Once again, the big news has broken whilst I was sleeping and whilst it doesn’t concern Saab directly, it definitely has an effect.
No doubt you’ve probably seen it already, but that big news is that GM Europe (read: Opel) is seeking a spin-off from the corporate mothership.
General Motors Europe has begun the process of separating from full GM ownership as part of its plans to raise 3.3 billion euros to ensure its survival.
GM Europe plans to form a joint stock company for its German-based Opel unit and UK sister brand Vauxhall.
The new company would remain linked to GM while letting outside investors take a stake of more than a quarter, GM Europe President Carl-Peter Forster told a news conference today.
“GM could be a majority shareholder in the new business structure with more than 50 percent,” a GM Europe source told Automotive News Europe.
The source said no decisions have been made on the new business structure. “Today a process has been started,” he said.
Forster said Opel is moving to restructure its business with as minimal an impact on jobs as possible but said plant closures could not be ruled out.

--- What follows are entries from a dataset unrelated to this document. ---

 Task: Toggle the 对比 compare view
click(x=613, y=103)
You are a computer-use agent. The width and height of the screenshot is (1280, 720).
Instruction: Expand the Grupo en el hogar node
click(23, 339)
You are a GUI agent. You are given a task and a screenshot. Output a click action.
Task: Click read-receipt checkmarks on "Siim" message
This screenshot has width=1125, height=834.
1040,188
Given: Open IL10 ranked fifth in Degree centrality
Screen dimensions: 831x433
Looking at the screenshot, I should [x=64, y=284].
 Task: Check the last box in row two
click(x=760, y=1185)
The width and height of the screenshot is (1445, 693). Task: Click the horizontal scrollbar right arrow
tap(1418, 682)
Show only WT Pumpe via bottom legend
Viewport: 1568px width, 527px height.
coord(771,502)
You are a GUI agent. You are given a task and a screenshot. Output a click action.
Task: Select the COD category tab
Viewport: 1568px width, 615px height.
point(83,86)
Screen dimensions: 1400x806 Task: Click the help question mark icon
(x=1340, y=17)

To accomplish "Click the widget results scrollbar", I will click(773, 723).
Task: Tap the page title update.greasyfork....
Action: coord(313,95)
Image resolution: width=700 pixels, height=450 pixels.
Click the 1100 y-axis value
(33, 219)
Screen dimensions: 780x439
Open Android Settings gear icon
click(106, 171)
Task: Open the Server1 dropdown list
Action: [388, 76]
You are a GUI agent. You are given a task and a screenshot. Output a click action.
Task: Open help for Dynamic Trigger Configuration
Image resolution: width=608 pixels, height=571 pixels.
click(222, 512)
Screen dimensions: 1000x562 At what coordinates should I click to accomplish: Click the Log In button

In fact, it’s a little more than just a plant closure. There’s already one report stating that Opel may sell one of it’s plants to Daimler.
General Motors sources today confirmed press reports that its Opel subsidiary could sell a German car plant to Daimler.
A GM source said a decision could be made within weeks on whether Daimler, which makes Mercedes-Benz cars, will buy Opel’s plant in Eisenach, eastern Germany, where the Corsa small car is made.
So what’s the Saab angle here?
I’ve written previously on the difficulties between Saab and Opel. They’ve had a hard time co-operating when they were told by the mothership to play nice.
If Opel can pull off this separation from full GM control then they’re going to have a much stronger case for building a stronger corporate identity and taking the Opel brand further upmarket, which is what I believe they’ve wanted to do for some time now.
This only strengthens the argument for Saab seeking new ownership and an exit from the GM group. They’d be dead meat under Opel’s direction.